- _DATASET EXTRACT_:
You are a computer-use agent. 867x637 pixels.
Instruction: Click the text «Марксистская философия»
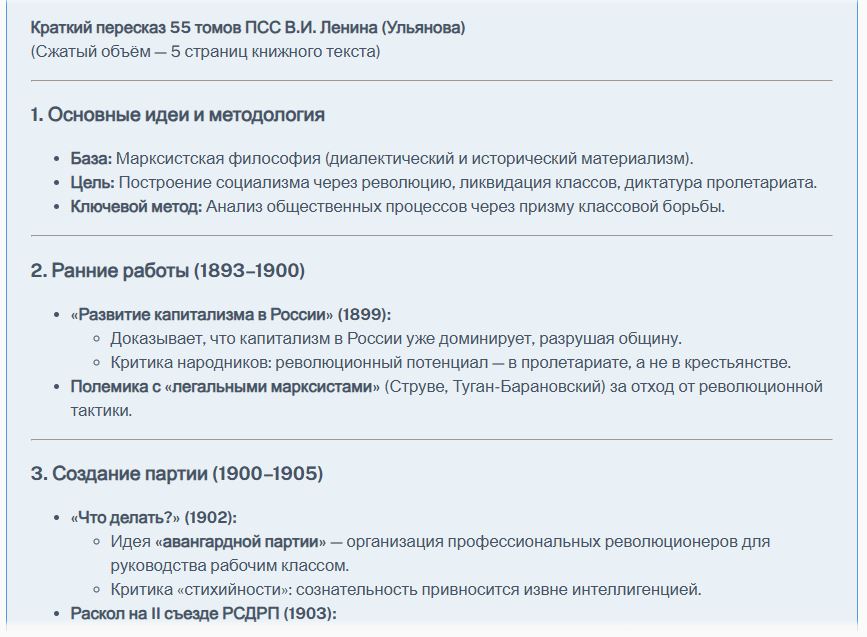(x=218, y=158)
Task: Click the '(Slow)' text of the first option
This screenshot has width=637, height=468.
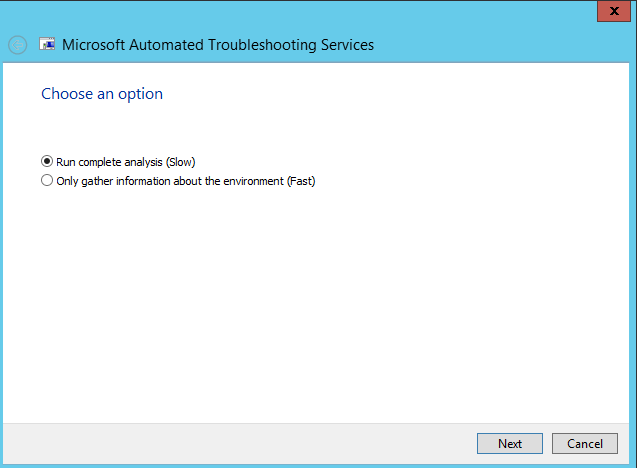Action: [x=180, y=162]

* * *

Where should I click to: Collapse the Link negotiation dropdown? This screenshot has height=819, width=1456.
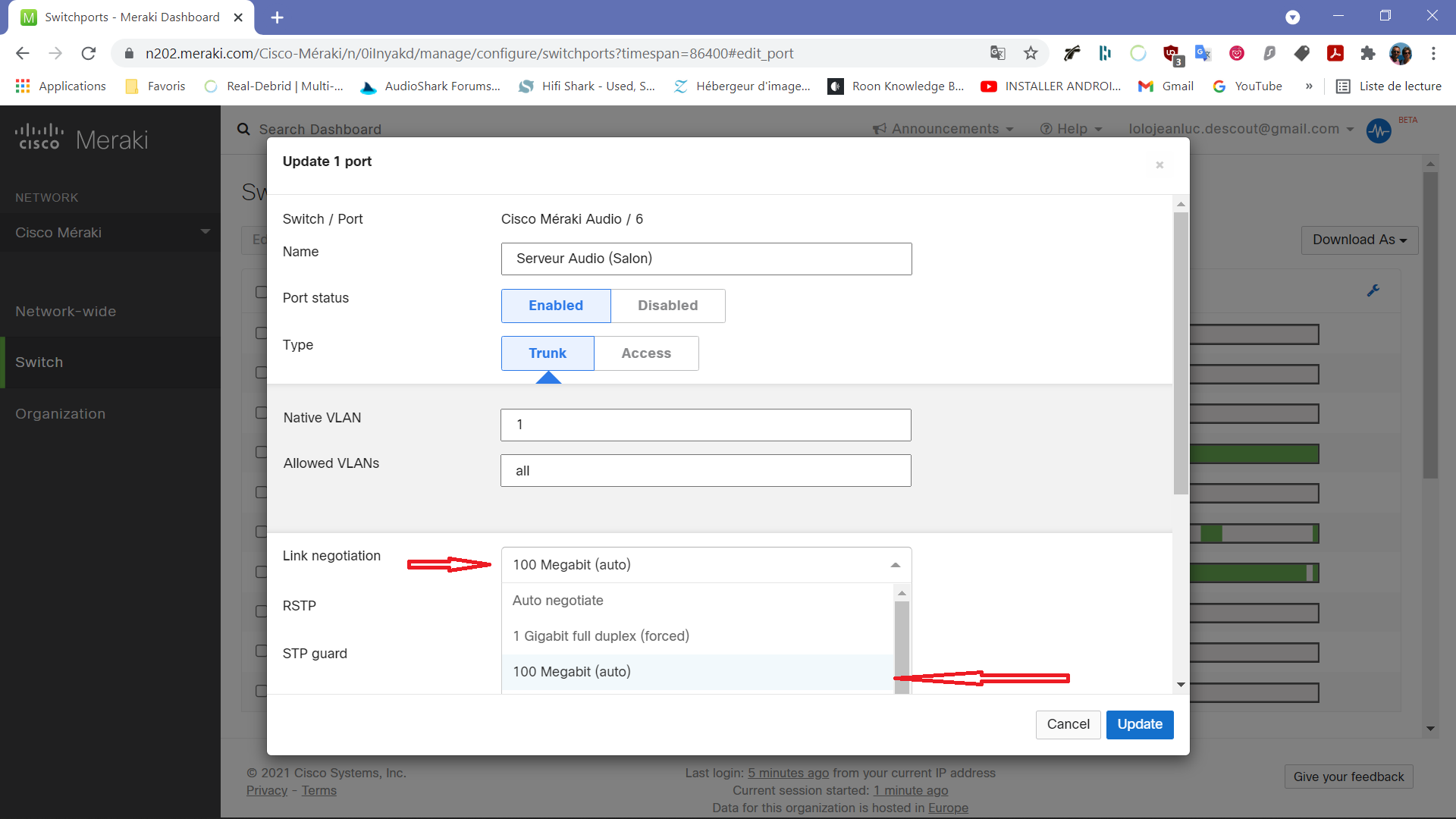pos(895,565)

---

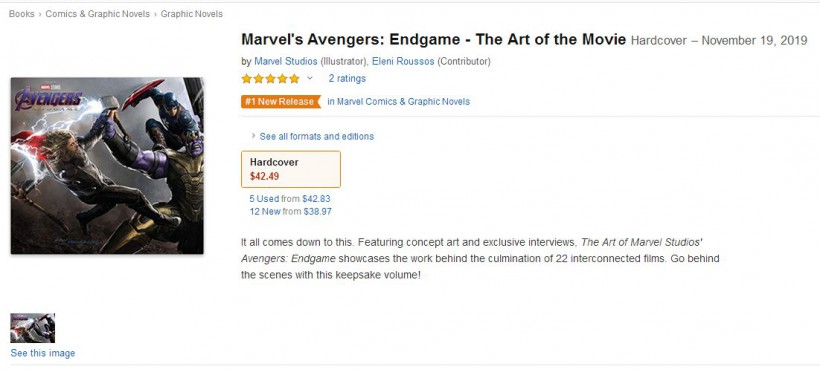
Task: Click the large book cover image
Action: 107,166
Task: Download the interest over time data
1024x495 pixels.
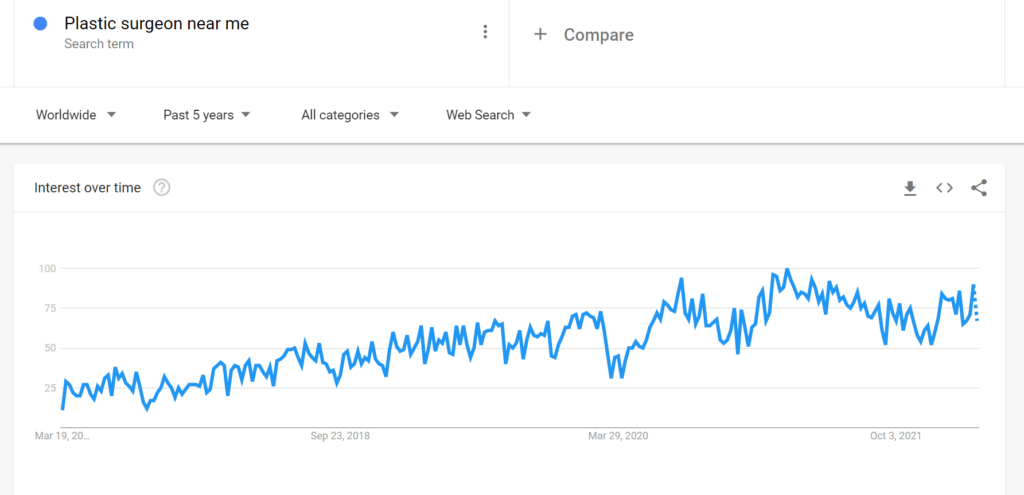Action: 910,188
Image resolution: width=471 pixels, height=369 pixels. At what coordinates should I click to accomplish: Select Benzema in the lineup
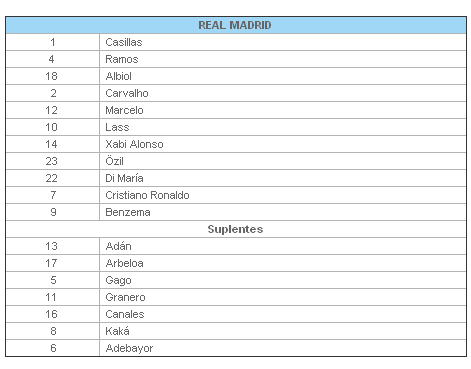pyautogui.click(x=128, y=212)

- _EXERCISE PROMPT_:
Update the data from the line with "Task: Download the interest over time data" through the line with "pyautogui.click(x=128, y=212)", putting "Export" in place of "Download" and changing nothing else. Leave the pictures out of your answer.

- _WRITTEN RESPONSE_:
Task: Export the interest over time data
1024x495 pixels.
Action: 910,188
Image resolution: width=471 pixels, height=369 pixels. At what coordinates should I click to accomplish: Select Benzema in the lineup
pyautogui.click(x=128, y=212)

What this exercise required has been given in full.